WRITTEN INSTRUCTION
Please copy the data again from the line with "Task: Click the notification bell icon" through the line with "pyautogui.click(x=54, y=418)", keeping every line in full. Multiply only the answer coordinates by 0.85, round each to a whole number with halves going up, and leave all other numbers unchanged.
--- --- ---
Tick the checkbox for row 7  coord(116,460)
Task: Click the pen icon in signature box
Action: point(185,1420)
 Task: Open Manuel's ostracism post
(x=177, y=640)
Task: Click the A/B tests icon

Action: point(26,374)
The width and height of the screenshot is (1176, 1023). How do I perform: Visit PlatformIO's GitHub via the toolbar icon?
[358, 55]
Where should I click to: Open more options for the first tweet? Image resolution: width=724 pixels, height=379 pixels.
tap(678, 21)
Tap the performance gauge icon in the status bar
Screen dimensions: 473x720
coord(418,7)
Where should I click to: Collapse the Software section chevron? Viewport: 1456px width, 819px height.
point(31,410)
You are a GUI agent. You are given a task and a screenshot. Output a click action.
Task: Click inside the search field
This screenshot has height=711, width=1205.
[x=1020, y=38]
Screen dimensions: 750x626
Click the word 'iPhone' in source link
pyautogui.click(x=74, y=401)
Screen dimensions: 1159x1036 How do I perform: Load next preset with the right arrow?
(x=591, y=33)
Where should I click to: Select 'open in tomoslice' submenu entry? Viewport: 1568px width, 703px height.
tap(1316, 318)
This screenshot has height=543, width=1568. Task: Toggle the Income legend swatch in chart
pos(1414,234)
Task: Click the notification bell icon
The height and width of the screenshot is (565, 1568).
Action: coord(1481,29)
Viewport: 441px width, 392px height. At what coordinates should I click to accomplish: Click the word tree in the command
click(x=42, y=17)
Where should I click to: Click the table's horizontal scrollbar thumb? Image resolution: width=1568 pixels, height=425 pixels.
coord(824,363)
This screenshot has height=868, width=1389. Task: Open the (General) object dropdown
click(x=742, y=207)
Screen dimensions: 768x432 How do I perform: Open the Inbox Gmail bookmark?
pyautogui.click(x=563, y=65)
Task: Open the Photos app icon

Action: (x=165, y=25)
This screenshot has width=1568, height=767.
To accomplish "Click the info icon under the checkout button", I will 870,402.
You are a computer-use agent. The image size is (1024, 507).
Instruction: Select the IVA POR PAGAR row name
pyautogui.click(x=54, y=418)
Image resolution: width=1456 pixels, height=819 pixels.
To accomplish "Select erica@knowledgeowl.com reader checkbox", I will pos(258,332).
--- --- ---
TASK OUTPUT
Task: Click the notification bell icon
The height and width of the screenshot is (565, 1568).
Action: coord(1259,25)
Viewport: 441px width, 392px height. At what coordinates should I click to accomplish: Click the word tree in the command
click(x=36, y=14)
Where should I click to: Click the table's horizontal scrollbar thumb? Image resolution: width=1568 pixels, height=425 pixels.
coord(700,309)
This screenshot has height=868, width=1389. Task: Open the (General) object dropdown
click(x=631, y=176)
Screen dimensions: 768x432 How do I perform: Open the Inbox Gmail bookmark?
pyautogui.click(x=479, y=55)
Task: Open the Photos app icon

Action: (x=140, y=21)
This screenshot has width=1568, height=767.
To accomplish "Click the info icon under the checkout button", I will 740,342.
You are a computer-use agent. The image size is (1024, 507).
Instruction: Select the IVA POR PAGAR row name
pyautogui.click(x=46, y=355)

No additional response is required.